< Exodus 11 >

1 Jahweh had tot Moses gezegd: Nog één plaag zal Ik over Farao en over Egypte brengen; dan zal hij u van hier laten gaan. En wanneer hij u eindelijk laat vertrekken, zal hij u zelfs met geweld verdrijven.
E o SENHOR disse a Moisés: Uma praga trarei ainda sobre Faraó, e sobre o Egito; depois da qual ele vos deixará ir daqui; e seguramente vos expulsará daqui de todo.
2 Zeg dus aan het volk, dat ze allen, mannen en vrouwen, van hun kennissen gouden en zilveren sieraden eisen.
Fala agora ao povo, e que cada um peça a seu vizinho, e cada uma à sua vizinha, objetos de prata e de ouro.
3 Want reeds had Jahweh de Egyptenaren murw geslagen; bovendien was Moses een man van hoog aanzien in Egypte, zowel bij het hof van Farao als bij het volk.
E o SENHOR fez o povo ser favorecido aos olhos dos egípcios. Também Moisés era muito grande homem na terra do Egito, aos olhos dos servos de Faraó, e aos olhos do povo.
4 En Moses vervolgde: Zo spreekt Jahweh! Te middernacht zal Ik door Egypte trekken.

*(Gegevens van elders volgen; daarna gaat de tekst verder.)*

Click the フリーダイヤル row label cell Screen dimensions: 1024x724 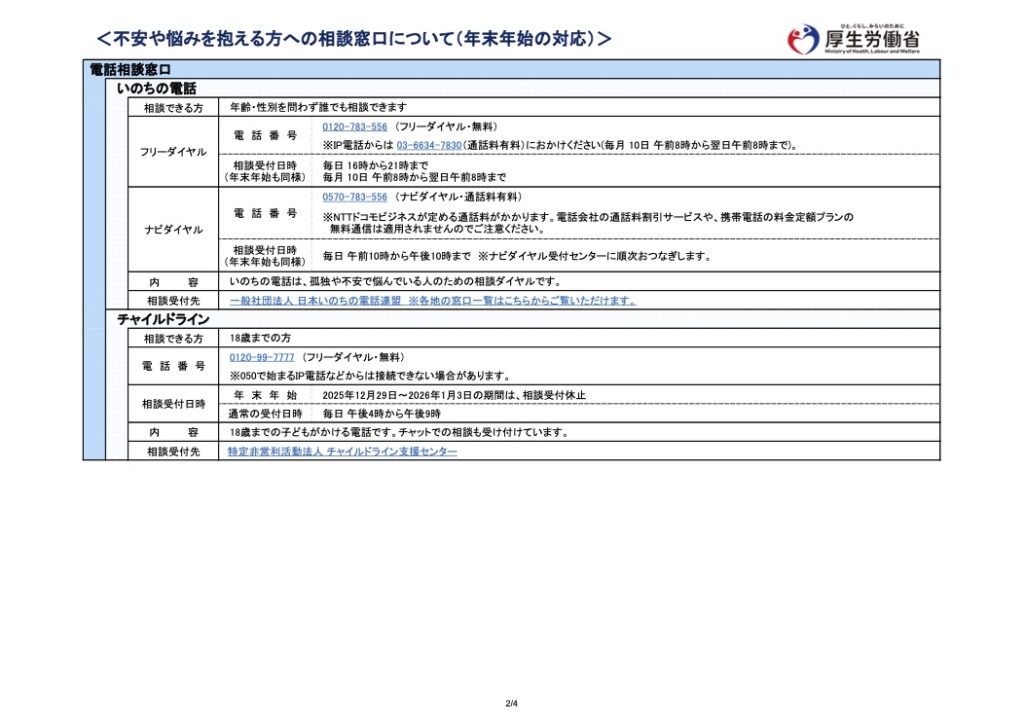pyautogui.click(x=173, y=152)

E disse Moisés: o SENHOR disse assim: À meia noite eu sairei por meio do Egito,
5 Dan zullen alle eerstgeborenen in het land van Egypte sterven, van den eerstgeborene van Farao af, die op zijn troon is gezeten, tot den eerstgeborene van de slavin, die achter de handmolen zit; en al het eerstgeborene van het vee bovendien.

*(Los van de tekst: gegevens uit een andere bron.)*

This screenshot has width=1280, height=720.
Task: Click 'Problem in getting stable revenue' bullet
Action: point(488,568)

E morrerá todo primogênito na terra do Egito, desde o primogênito de Faraó que se assenta em seu trono, até o primogênito da serva que está atrás do moinho; e todo primogênito dos animais.
6 Er zal een zo luid geschrei over heel Egypte weerklinken, als er nog nooit is geweest, en ook nooit meer zal zijn.
E haverá grande clamor por toda a terra do Egito, qual nunca foi, nem jamais será.
7 Maar geen hond zal er tegen een van Israëls kinderen blaffen, tegen mens noch dier; opdat gij moogt weten, dat Jahweh onderscheid maakt tussen Egypte en Israël.
Mas entre todos os filhos de Israel, desde o homem até o animal, nem um cão moverá sua língua; para que saibais que o SENHOR fará diferença entre os egípcios e os israelitas.
8 Dan zal heel dit hof hier naar mij toe komen, zich voor mij ter aarde werpen en zeggen: Ga heen met al het volk, dat u volgen wil. En dan zal ik gaan! Toen liep hij, ziedend van toorn, van Farao weg.
E descerão a mim todos estes teus servos, e inclinados diante de mim dirão: Sai tu, e todo o povo que está abaixo de ti; e depois disto eu sairei. E saiu-se muito irado da presença de Faraó.
9 Want Jahweh had Moses en Aäron voorspeld: Farao zal niet naar u luisteren, opdat mijn wonderen in Egypte nog groter worden.
E o SENHOR disse a Moisés: Faraó não vos ouvirá, para que minhas maravilhas se multipliquem na terra do Egito.
10 Moses en Aäron hadden al deze wonderen voor Farao verricht; maar Jahweh had het hart van Farao verhard, zodat hij de Israëlieten niet uit zijn land liet vertrekken.
E Moisés e Arão fizeram todos estes prodígios diante de Faraó; mas o SENHOR havia endurecido o coração de Faraó, e não permitiu que os filhos de Israel saíssem da sua terra.